The coastal range rice fields suffer seasonal damage from salt intrusion. In the 2015 El Nino-induced drought, damage was extensive. In the rainy season, the Mekong usually pushes the saltwater back into the ocean, and the opposite in the dry season. Then many farmers raise one or two “crops” of high value shrimps. However, when rains resume, soils often are too salt for the rice. Traditional tolerant varieties are too late and low yielding. The Indian rice variety Pokkali is known to have tolerance, but can wild rice also be a source? Through the club network the CWR project tested 200 unfinished rice lines containing 10-15% genes from four types of wild rice not initially tested for salt tolerance. The lines were screened hydroponically in the University while farmers screened and discarded lines with undesirable agronomy (see https://acsess.onlinelibrary.wiley.com/doi/10.1002/csc2.20354). In the end the 12 best lines were tested on farm on coastline farms, with shrimps as a “pre-crop”). Several were high yielding in saline conditions will be tested and studied further (https://acsess.onlinelibrary.wiley.com/doi/full/10.1002/csc2.20405).
With the help from the CWR project new lentils, chickpeas and pigeon peas are in the pipeline. The latter is a typical poor woman’s crop, with minimal research and low yields, but progenies with wild genes are now in official trials in India.
In the Far-East, small animal husbandry farmers in Inner Mongolia (China) call to the university for seeds of alfalfa, the superior hay and pasture crop. The newly released CWR-derived variety Zhongcao No. 3, developed by Prof. Linqing Yu and released in 2019 can stand the cold and the drought (https://www.cwrdiversity.org/an-alfalfa-that-loves-the-cold/).

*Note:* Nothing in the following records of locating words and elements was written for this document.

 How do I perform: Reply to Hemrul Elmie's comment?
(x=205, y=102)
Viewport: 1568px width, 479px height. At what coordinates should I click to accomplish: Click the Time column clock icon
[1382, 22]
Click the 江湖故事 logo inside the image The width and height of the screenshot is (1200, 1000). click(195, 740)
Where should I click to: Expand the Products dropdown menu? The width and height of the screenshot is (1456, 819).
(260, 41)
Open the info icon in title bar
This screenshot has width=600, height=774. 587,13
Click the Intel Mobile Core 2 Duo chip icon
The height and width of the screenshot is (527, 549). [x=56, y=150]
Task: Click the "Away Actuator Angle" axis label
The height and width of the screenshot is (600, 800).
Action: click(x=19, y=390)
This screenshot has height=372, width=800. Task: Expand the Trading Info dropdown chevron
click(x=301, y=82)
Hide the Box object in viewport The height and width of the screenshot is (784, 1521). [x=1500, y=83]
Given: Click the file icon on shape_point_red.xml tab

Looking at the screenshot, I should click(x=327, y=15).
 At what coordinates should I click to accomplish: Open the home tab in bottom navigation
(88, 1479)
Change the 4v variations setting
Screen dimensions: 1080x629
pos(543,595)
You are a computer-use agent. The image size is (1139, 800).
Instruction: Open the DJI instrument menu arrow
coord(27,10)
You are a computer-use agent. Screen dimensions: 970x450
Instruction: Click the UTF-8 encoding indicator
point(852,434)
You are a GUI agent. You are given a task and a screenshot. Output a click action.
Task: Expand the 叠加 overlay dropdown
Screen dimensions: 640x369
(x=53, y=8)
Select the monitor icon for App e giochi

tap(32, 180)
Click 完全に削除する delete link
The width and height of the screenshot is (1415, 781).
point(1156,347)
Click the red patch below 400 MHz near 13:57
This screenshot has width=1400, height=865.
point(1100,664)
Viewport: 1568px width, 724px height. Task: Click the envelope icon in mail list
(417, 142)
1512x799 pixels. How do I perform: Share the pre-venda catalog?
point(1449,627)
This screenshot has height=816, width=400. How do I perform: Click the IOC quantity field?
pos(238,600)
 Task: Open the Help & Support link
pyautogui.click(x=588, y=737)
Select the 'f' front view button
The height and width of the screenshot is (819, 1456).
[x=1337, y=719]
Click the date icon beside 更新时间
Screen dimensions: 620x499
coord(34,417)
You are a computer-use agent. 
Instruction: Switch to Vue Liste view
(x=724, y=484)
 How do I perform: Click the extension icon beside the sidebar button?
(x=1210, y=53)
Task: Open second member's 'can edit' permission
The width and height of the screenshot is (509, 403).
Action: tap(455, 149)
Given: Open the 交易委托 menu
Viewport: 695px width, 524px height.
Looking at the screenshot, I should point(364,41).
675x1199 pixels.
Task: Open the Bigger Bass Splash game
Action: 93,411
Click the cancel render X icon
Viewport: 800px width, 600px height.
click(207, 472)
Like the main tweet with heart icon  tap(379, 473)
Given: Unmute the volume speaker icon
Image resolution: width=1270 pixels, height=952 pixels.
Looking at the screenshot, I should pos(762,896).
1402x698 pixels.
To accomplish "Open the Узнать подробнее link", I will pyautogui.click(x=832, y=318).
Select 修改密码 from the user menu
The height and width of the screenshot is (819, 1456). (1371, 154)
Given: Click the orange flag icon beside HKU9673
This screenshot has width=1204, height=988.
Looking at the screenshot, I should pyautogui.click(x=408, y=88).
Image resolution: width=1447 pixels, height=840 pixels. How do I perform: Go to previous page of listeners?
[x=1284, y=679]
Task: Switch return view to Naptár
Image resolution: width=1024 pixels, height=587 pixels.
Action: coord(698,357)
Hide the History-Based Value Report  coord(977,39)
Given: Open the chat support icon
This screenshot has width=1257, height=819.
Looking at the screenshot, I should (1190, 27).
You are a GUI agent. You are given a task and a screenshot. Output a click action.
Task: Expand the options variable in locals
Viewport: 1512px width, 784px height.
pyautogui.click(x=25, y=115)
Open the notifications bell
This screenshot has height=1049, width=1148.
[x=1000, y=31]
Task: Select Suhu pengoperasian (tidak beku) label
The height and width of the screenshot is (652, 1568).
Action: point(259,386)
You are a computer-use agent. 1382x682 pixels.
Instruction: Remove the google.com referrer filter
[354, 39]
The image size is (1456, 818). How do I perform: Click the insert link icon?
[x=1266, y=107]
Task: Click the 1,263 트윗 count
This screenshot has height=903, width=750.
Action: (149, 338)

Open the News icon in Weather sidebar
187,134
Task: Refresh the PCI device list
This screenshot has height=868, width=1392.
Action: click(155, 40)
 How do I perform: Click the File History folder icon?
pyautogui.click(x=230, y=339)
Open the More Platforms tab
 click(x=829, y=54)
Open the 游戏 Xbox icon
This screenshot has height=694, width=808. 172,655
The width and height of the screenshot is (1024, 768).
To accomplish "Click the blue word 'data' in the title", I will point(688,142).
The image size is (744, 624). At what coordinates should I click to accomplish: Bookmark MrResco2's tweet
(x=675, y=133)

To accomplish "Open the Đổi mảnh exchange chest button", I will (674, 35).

What made this possible is that when domesticated during the Stone Age, many genes were left behind – a genetic bottleneck. To use crop wild relatives means to reintroduce them. Wild traits we do not want, we now may remove through our knowledge of the genomes. Still it takes time. A lesson from this project is that valuable traits in the CWR cannot be predicted in advance, but that pre-bred lines with 10-15% wild in them have a lot to offer. Well, cannot new methods like gene editing speed this up? Yes, but still we need to know and have those genes.
After as little as 10 years the first from the CWR project are reaching fields and kitchens. Hopefully NORAD will decide to launch a new phase. In the mountain in Svalbard they will certainly be safe and cold, but the climate is changing outside.